Aşağı yukarı, bütün Avrupa devletleri, müstemlekecilik nimetleri yüzünden refaha ermiş, iptidai insan malzemesini hem horlanmış hem de ondan, alabildiğine faydalanmıştı. Almanya ise ağzı sulanarak imrendiği bu müstemlekecilik furyasından pay alamamış olmakla, yanıbaşında sayılan Osmanlı Devleti’ni makası arasına neden almasındı? Hem, Türk toprakları tükenmez bir ham madde kaynağı idi ki, Alman sanayini beslemekte, Asya ve Afrika müstemlekelerini asla aratmayacak bir zenginliğe sahipti.

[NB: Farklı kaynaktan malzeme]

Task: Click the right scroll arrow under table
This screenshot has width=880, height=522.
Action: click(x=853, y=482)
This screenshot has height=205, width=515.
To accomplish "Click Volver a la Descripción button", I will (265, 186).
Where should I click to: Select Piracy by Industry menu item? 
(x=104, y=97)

İşte Kayser Wilhelm bunun için İstanbul’dadır ve 2. Sultan Abdülhamid, misafirini araba ile şehirde dolaştırdığı bir gün bu zevkli nezaket gezmesini fırsat bile kayser, tercümana: “Zat-ı şahaneye söyleyin, Şap Denizi’nde metruk bir ada vardır, müsaade buyursun da orayı biz işgal edelim,” diyor. Padişahtan tereddütsüz gelen cevap ise şudur: “Haşmetmeab için bir adanın sözü mü olur, ancak iş’ar-ı devletlerinden evvel burası bizim üss-i bahrimiz olmuştur, şimdi askerlerimizi çekmek doğru olmaz. Hem bundan İngiltere de kuşkulanabilir”
Bu ince diplomatik karşılığı alan Alman imparatoruna hayran olup susmaktan başka yapacak iş kalmıyor.

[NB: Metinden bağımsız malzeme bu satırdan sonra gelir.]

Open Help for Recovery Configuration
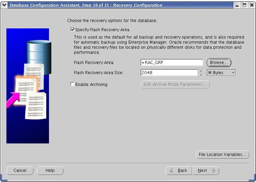Screen dimensions: 256x182 [50, 170]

Fakat verdiği cevapla Wilhelm’i mat eden padişahı, yapacağı bir başka iş bekliyor. O da şu: Saray’a döner dönmez, Harbiye Nazırı’nı çağırtıyor ve Mabeyn’de telgraf başına geçerek, mahalline keyfiyetin bildirilmesini, adanın işgal edilerek acele tahkim edilmesini söylüyor.
Fransa’nın Osmanlı Devleti’nden alacağı vardır. Bu alacağa karşılık Limni ve Midilli adalarını işgal için donanmasını sevkediyor.
Padişah bu tatsız ve nabeca hareket karşısında nota teatisi gibi klasik ve netice alınmaz diplomasi oyunlarına baş vurmuyor. Babıali’den İngiltere kraliçesine giden mektupta Sultan Hamid: “Hakk-ı Hilafetim hasebiyle Hindistan’a bir seyahat icra etmek istiyorum. Ne tarikle gitmem lazım geldiğini bilmek istiyorum.” diyor.
Kraliçe ve İngiliz siyasi çevreleri bu yazıyı alınca telaşlanıyor. Hiçbir Halife-i Müslimini, işgalleri altındaki toprakların Müslümanları ile temas ettirmek isterler mi?
Bu yazının gayet ustalıkla tertip edilmiş bir politik ihtar olduğunu Fransız donanmasının geri çekilmesi hususunda İngiltere’den teşebbüse geçmesi istendiğini anlayıp, Fransızlara tazyik ederek donanmayı geri çektiriyorlar. Padişaha da: “Hattı hareketinizi siz tayin buyurun, biz lazım gelen ihtiramatta kusur etmeyiz.” Diye bildiriyorlar. Mesele hal olmuştur. Padişah teşekkür ettikten sonra: “Şimdilik, seyahatten vazgeçtim” karşılığını veriyor.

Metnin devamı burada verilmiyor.